Die onderzoeken hebben Dias vrijgesproken van wangedrag, en hij kwam snel terug met een rapport over een andere hoge-temperatuur-supergeleider, gevormd onder minder extreme druk – enigszins verrassend, dat opnieuw werd gepubliceerd in Nature. Deze keer vielen de zaken veel sneller uiteen, waarbij potentiële problemen al snel duidelijk werden, en veel auteurs van het artikel, Dias niet inbegrepen, riepen op tot zijn ontslag.

De Universiteit van Rochester is een nieuw onderzoek gestart, waaruit nu is gebleken dat Dias zich schuldig heeft gemaakt aan wangedrag op het gebied van onderzoek.

De omvang van dit wangedrag zal echter nooit bekend worden gemaakt. Deze interne universitaire onderzoeken worden over het algemeen niet openbaar gemaakt, zelfs als het in het algemeen belang zou kunnen zijn om dit te weten. De enige recente uitzondering is toen een onderzoeker die beschuldigd werd van wangedrag haar universiteit aanklaagde wegens smaad over de uitkomst van het onderzoek. De universiteit heeft haar onderzoeksrapport ingediend als bewijsmateriaal, waardoor het onderdeel kon worden van het openbare register.

Achter de schermen

Dat gezegd hebbende, hebben we heel wat geleerd over wat er in het laboratorium van Dias gebeurde, dankzij Nature News, de zusterpublicatie van het wetenschappelijke tijdschrift dat beide artikelen van Dias publiceerde. Hij leidde een onderzoeksjournalistieke tournee, sprak met de afgestudeerde studenten van Dias en kreeg recensies van twee van Dias’ artikelen.
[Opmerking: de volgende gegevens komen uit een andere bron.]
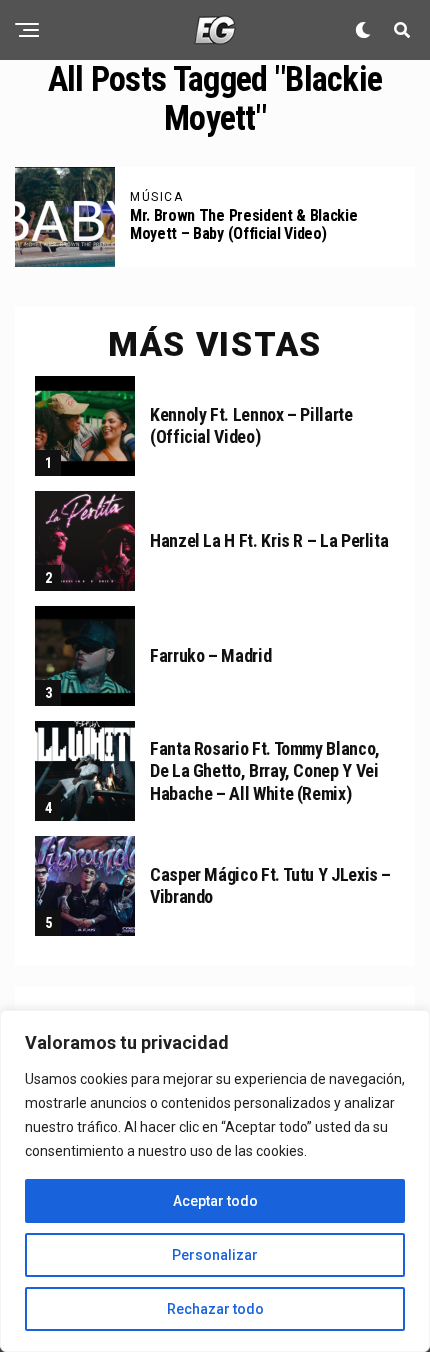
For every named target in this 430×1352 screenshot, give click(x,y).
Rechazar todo (215, 1309)
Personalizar (215, 1255)
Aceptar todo (215, 1201)
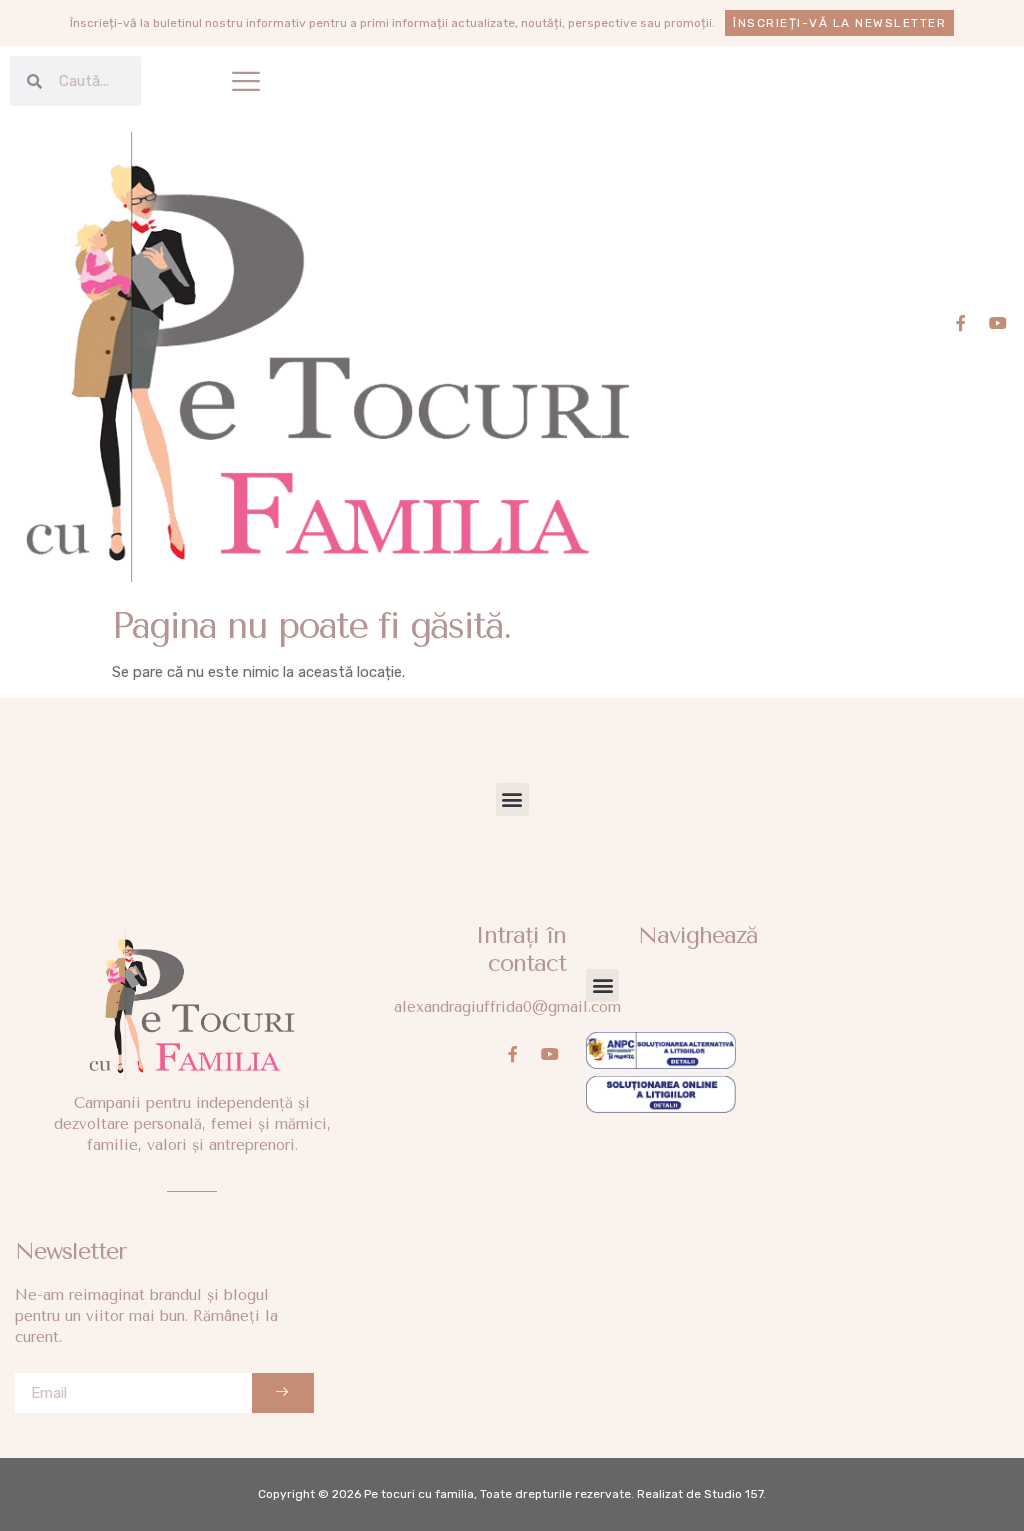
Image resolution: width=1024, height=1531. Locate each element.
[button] (246, 81)
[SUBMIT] (283, 1393)
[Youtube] (998, 323)
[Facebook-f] (961, 323)
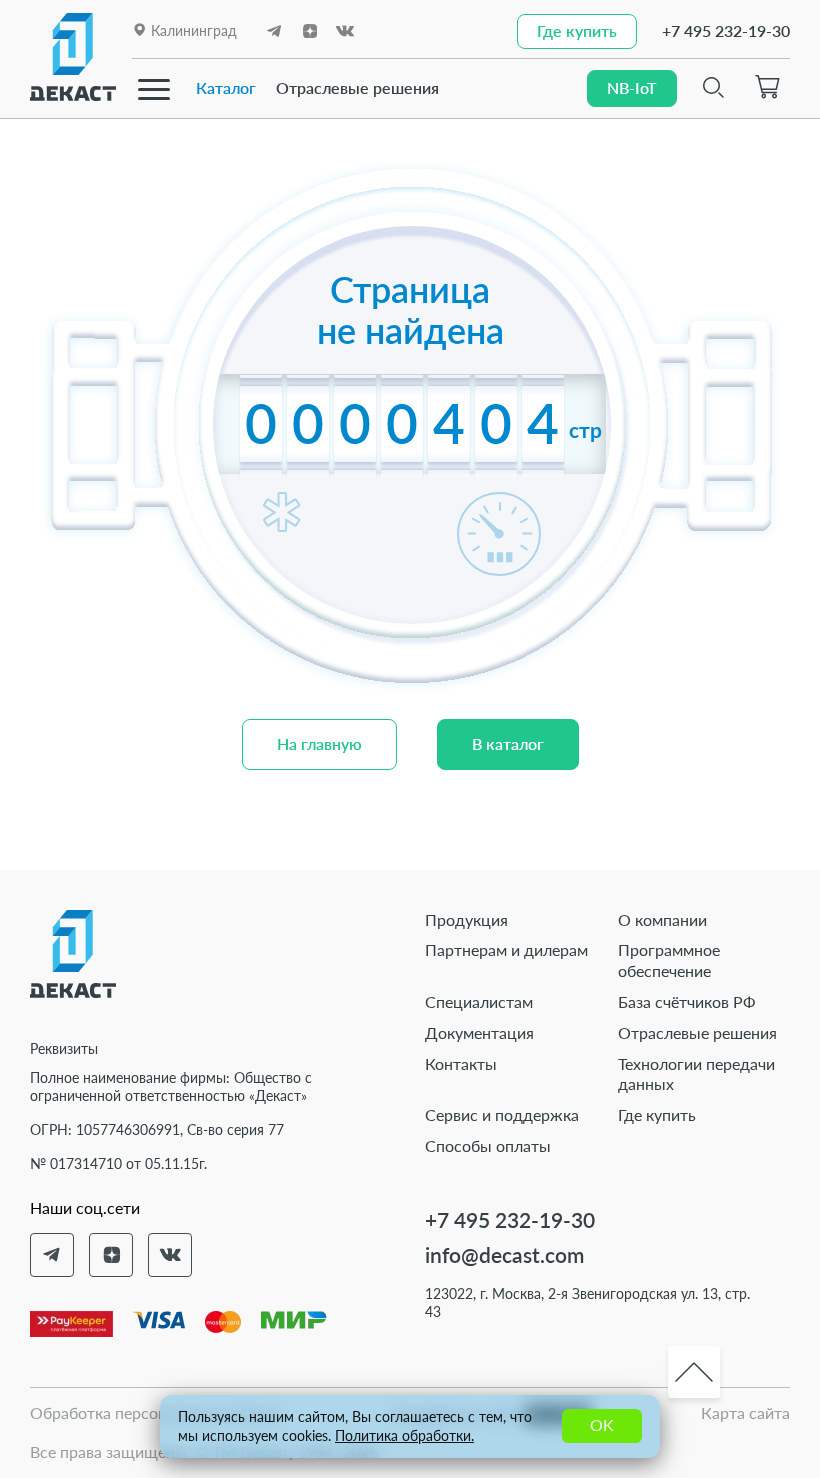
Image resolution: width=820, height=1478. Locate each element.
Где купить (657, 1114)
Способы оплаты (488, 1145)
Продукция (466, 919)
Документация (479, 1032)
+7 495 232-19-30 (726, 30)
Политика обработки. (404, 1435)
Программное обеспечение (669, 960)
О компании (662, 919)
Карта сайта (745, 1412)
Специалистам (479, 1001)
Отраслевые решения (357, 87)
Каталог (226, 87)
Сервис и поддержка (502, 1114)
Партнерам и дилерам (506, 949)
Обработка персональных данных (155, 1412)
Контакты (461, 1063)
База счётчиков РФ (687, 1001)
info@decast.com (504, 1254)
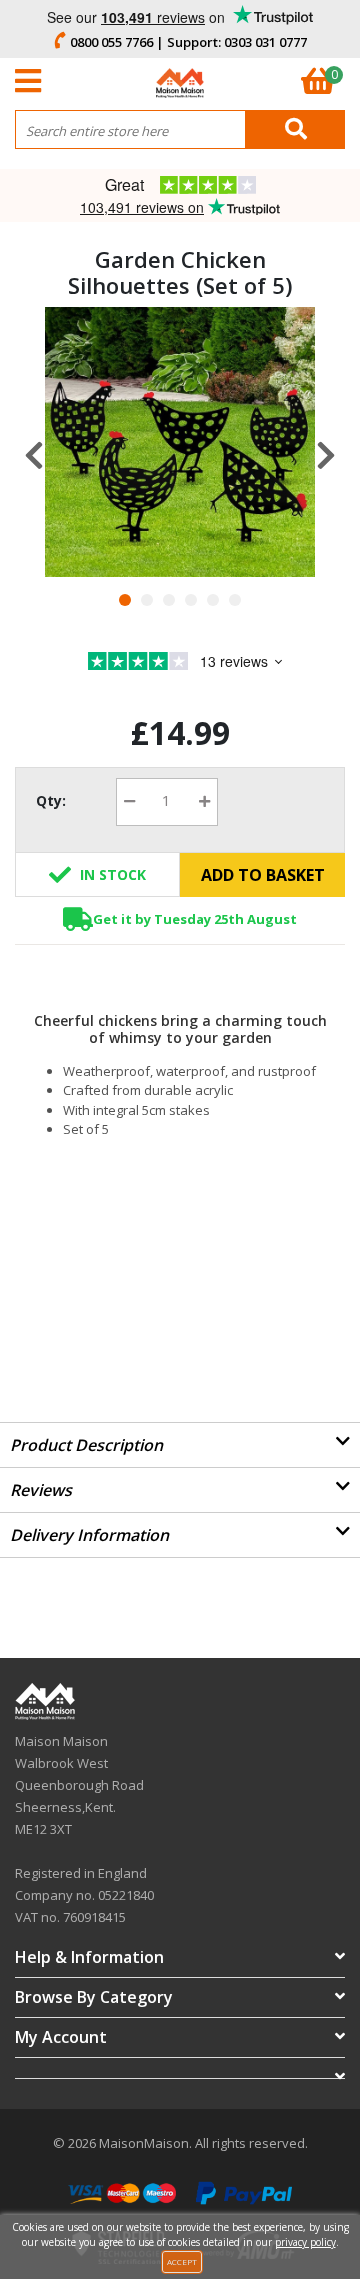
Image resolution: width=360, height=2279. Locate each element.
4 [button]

Uit het onderzoek bleek dat Dias voor het eerste artikel zijn studenten eenvoudigweg vertelde dat de belangrijkste gegevens afkomstig waren voordat hij zijn eigen laboratorium opzette, wat verklaart waarom zij er niet van op de hoogte waren. De studenten beweerden dat de onderzoeken die volgden geen van beiden contact hadden opgenomen, wat erop wijst dat ze qua reikwijdte opmerkelijk vergelijkbaar waren. De studenten beweren daarentegen dat ze zich er meer van bewust waren dat de resultaten die in het andere artikel werden gepresenteerd niet overeenkwamen met de experimenten en suggereren in ten minste één geval dat Dias het werk van zijn laboratorium duidelijk verkeerd voorstelde. (De krant beweerde een chemische stof te hebben gesynthetiseerd waarvan de studenten zeggen dat deze eenvoudigweg bij een leverancier was gekocht.)

Zij waren degenen die de poging om het artikel in te trekken orkestreerden en zeiden dat het uiteindelijke onderzoek feitelijk hun inbreng zocht.

Ondertussen laat de berichtgeving, aan de kant van de recensie, de natuur er niet bijzonder goed uitzien. Beide artikelen vereisten verschillende revisierondes en peer review voordat ze werden geaccepteerd, en zelfs na al dit werk waren de meeste reviewers op zijn best ambivalent over de vraag of het artikel gepubliceerd moest worden. Het was een redactioneel besluit om desondanks door te gaan.

Hoewel alles uiteindelijk goed lijkt te zijn gekomen, komen de belangrijkste betrokken instellingen – Nature en de Universiteit van Rochester – hier niet ongeschonden uit. Geen van beiden lijkt de eerste aanwijzingen van wangedrag zo serieus te hebben genomen als zou moeten. Wat Dias betreft, zou de berichtgeving in het Nature News-artikel het einde van zijn carrière moeten betekenen. En het is de moeite waard om te bedenken dat, bij gebrek aan journalistiek werk, de onderzoeksgemeenschap waarschijnlijk niet op de hoogte zou blijven van de meeste details van Dias’ wangedrag.